* **Problem details**: In the comment thread about the ether, which experiments are named as direct measurements of the relativistic Doppler effect?

### Document passage

I now understand Maxwell's equations enough to realize we don't need an ether for em waves to travel through like sound needs air or water. Just because we don't need it doesn't mean it isn't there, though. Just one guy's opinion based on philosophy and current empirical science. I feel that this video opens the door to aspects of this.
Many of the ideas I have cannot be tested yet and some may never be testable, landing them in the philosophical arena rather than the empirical. Just because it's untestable philosophy doesn't make it false, though. Just untestable through empirical peer scrutiny. What is logical to us may seem magical to an ant, so in the same way what seems mystical to us is likely no big deal to a higher thinker 🤔
I was about to say the exact same thing! Thank you for having already said it, because you saved me a lot of time 😂
This _can_ be experimentally measured, and _has_ been experimentally measured many times over the past century. The Ives-Stilwell and Mössbauer rotor experiments in particular are direct measurements of the relativistic Doppler effect.
something ive found helpful for pondering is figuring out what aspects of someting are falsifiable(even just hypothetically), and what aspects of it are not. i find it helpful bc it gets me thinking about potential ways certain things may be observed( or not).. im rly curious about the spin axis of a smbh distorting part of a dark matter halo😱
@@juliavixen176 , thanks for the rotor experiment reference. I knew we had measured and proved it but had never read the how. Though I was more referencing the testability of the presence, or non-presence, of an 'ether' field. My gut deep down tells me it's there, but so far there is no test which has confirmed yes or no either way. The math doesn't care if it's there or not, but I still wonder. It's still in the taboo realm in physics but it just feels like it should exist, and if it does could be the key to the something that is beyond space-time mechanics, not just curled inside it. There's definitely something there, vacuum density suggests it. Is it Plato's aether? Idk and I don't think it has any sort of acceptably testable measurements, it's just a gut feeling that it's there. That's all I meant, thanks again for the rotor reference! I'll be doing that tonight lol, reading not performing.

######
### Data section

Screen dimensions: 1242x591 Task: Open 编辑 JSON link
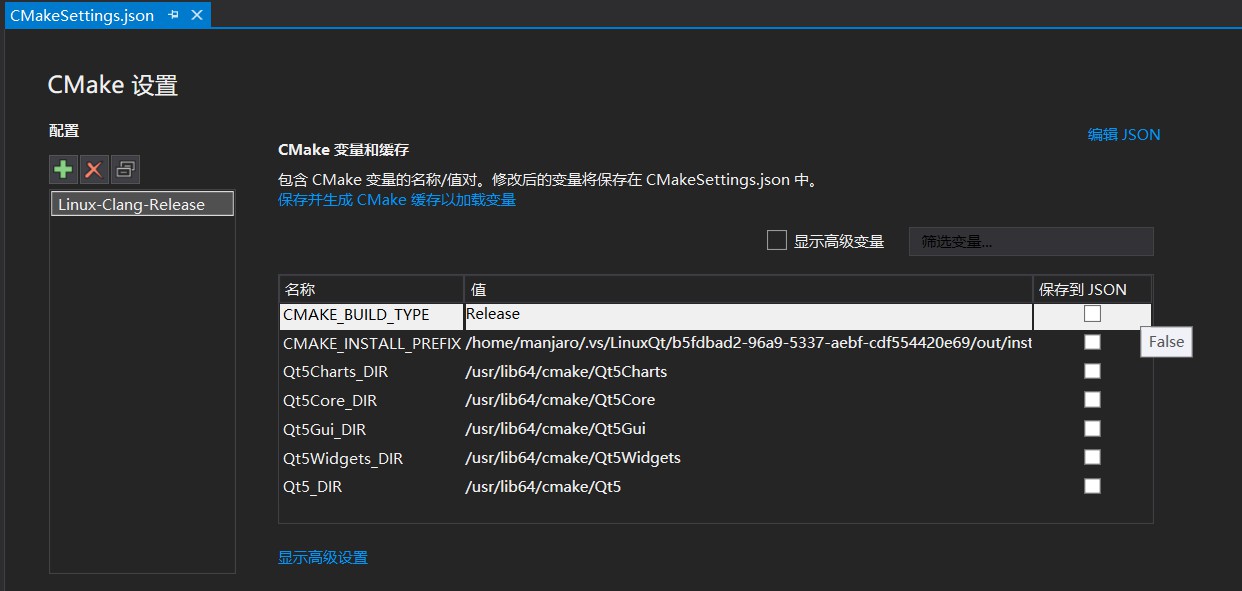(1124, 134)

######

* **Right answer**: The Ives-Stilwell and Mössbauer rotor experiments.